◆ **Directions for this task**: The result should be every line in the material below containing the string "plus".

◆ **The records**:

>>

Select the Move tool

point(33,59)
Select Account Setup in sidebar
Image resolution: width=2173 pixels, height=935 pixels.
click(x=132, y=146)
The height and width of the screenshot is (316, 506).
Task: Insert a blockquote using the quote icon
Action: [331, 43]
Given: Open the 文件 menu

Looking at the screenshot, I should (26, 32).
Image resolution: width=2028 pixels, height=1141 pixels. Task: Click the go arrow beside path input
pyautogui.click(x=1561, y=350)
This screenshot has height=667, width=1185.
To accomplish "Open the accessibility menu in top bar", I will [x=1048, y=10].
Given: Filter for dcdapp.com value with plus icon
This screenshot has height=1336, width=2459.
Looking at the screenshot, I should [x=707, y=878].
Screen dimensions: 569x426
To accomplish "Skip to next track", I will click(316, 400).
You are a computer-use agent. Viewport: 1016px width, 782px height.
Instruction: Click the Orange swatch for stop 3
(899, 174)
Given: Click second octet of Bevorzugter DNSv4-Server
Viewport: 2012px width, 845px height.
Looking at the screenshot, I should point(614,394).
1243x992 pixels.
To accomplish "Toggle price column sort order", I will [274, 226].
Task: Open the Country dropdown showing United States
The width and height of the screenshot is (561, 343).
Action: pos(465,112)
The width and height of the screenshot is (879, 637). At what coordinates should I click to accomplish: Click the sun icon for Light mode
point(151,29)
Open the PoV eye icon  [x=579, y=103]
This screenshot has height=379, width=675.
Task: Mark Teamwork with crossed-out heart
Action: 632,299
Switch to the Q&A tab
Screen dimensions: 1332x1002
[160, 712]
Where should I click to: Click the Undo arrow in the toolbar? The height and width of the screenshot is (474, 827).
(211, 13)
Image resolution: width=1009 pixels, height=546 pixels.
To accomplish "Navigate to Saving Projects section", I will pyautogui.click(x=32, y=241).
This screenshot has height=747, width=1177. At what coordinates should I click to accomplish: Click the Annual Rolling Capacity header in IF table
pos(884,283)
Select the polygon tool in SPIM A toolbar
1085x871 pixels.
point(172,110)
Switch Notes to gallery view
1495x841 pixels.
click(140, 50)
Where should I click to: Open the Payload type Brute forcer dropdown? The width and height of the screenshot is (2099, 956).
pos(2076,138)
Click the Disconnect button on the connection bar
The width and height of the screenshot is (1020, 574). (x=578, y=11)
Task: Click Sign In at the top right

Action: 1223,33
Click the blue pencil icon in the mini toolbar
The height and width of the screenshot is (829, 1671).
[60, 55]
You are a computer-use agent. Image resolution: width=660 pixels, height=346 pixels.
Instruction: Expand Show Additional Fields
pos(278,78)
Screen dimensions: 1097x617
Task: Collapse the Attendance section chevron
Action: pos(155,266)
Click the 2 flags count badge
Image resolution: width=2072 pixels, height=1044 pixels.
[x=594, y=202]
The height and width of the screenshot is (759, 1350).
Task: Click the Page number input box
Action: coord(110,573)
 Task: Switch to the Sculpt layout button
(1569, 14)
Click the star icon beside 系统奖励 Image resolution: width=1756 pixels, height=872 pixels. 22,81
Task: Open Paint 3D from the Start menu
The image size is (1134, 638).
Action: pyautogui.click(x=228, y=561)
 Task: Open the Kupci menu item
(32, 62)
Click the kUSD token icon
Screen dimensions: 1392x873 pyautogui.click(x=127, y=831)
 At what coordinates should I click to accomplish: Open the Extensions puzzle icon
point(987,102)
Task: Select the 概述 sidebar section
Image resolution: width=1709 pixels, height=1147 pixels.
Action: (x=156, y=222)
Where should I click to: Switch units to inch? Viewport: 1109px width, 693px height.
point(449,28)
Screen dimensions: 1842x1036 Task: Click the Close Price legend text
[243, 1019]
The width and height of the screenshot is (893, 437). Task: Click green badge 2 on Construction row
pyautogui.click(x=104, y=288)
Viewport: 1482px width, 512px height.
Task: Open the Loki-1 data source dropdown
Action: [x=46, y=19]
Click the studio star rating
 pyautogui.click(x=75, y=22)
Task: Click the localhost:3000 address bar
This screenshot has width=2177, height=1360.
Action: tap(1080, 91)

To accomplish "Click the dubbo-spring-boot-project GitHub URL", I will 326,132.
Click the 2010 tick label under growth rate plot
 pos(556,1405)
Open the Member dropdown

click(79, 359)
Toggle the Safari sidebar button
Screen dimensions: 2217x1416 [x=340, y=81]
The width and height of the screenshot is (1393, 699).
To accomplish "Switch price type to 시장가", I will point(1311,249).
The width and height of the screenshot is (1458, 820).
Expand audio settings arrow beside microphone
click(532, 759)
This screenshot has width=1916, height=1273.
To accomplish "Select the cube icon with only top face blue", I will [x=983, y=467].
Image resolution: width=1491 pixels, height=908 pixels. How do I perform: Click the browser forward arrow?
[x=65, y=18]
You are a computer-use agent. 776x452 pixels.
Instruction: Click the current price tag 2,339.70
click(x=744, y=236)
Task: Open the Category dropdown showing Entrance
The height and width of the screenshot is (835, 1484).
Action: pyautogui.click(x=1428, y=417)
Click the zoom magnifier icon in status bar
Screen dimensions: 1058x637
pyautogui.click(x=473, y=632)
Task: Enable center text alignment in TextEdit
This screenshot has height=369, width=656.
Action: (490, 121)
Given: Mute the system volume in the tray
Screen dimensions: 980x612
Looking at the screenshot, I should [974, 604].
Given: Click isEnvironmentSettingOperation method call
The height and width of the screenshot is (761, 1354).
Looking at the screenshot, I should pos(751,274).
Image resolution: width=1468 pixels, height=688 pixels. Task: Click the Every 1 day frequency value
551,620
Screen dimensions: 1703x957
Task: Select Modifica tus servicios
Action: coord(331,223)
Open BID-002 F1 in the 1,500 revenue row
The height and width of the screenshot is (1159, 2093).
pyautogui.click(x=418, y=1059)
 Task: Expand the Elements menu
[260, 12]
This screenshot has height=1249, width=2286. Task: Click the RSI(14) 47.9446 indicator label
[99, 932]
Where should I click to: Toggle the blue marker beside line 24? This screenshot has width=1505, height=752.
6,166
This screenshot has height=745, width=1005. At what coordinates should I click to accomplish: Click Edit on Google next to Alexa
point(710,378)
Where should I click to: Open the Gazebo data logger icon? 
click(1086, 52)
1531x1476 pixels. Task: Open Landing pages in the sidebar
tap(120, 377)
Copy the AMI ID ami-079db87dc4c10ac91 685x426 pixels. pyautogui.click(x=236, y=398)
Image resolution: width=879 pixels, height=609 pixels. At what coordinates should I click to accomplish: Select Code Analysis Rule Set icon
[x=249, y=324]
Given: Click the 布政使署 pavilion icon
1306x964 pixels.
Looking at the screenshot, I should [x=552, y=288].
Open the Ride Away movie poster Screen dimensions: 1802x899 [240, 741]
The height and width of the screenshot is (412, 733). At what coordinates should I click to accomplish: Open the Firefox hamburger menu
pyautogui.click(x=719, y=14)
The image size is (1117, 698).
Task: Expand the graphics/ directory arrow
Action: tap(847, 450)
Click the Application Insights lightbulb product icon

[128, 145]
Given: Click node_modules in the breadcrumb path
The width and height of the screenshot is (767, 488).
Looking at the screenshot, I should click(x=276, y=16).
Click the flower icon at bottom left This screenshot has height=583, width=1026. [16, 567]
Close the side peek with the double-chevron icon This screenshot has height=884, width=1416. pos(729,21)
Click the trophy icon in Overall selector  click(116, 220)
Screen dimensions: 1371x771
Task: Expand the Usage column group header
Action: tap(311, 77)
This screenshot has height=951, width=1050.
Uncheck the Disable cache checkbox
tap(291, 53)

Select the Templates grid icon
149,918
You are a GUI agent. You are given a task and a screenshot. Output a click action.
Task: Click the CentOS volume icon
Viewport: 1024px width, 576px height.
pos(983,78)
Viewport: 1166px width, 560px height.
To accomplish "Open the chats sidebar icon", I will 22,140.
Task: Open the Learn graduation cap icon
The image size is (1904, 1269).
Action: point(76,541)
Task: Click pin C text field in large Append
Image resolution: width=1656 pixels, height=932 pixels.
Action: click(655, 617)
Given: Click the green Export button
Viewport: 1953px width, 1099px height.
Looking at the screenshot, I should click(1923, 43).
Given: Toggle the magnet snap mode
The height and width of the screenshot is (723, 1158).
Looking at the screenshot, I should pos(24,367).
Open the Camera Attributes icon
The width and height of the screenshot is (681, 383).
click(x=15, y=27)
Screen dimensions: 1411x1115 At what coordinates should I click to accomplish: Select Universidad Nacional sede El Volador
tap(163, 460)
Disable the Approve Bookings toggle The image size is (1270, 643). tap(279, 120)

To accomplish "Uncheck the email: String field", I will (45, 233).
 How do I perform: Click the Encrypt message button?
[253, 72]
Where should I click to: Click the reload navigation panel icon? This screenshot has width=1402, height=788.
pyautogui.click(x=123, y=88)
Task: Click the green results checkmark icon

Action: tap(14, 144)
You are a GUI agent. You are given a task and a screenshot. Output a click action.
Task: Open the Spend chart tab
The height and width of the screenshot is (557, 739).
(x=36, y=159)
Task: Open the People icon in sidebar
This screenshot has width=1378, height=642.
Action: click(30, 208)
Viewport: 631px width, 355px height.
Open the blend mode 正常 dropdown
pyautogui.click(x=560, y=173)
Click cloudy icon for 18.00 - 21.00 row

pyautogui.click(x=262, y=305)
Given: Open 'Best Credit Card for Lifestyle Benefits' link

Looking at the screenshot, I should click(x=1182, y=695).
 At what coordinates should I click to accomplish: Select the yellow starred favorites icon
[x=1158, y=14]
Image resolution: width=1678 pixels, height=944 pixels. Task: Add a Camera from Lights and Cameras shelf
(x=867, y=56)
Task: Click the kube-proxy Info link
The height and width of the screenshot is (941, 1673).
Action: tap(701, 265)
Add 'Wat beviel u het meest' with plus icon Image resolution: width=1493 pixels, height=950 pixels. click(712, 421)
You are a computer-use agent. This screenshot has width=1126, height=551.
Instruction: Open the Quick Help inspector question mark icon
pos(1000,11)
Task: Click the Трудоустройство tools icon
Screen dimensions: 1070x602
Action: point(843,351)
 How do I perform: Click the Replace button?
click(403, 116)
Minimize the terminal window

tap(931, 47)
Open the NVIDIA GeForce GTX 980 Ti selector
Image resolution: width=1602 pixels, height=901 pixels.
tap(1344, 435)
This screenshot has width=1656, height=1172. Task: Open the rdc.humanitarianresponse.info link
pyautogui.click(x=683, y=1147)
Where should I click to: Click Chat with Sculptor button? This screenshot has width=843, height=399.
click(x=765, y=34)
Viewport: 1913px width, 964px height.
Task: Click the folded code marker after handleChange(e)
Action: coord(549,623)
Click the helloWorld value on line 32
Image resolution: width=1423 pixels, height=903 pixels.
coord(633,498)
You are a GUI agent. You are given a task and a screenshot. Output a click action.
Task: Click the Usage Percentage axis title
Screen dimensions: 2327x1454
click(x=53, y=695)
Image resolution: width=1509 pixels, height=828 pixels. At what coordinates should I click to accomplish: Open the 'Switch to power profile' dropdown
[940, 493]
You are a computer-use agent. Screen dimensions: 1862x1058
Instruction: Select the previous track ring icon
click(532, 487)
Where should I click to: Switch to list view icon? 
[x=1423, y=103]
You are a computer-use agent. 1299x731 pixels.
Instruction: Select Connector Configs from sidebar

<<

◆ **Output for this exercise**:
Given: Filter for dcdapp.com value with plus icon
Add 'Wat beviel u het meest' with plus icon Image resolution: width=1493 pixels, height=950 pixels. click(712, 421)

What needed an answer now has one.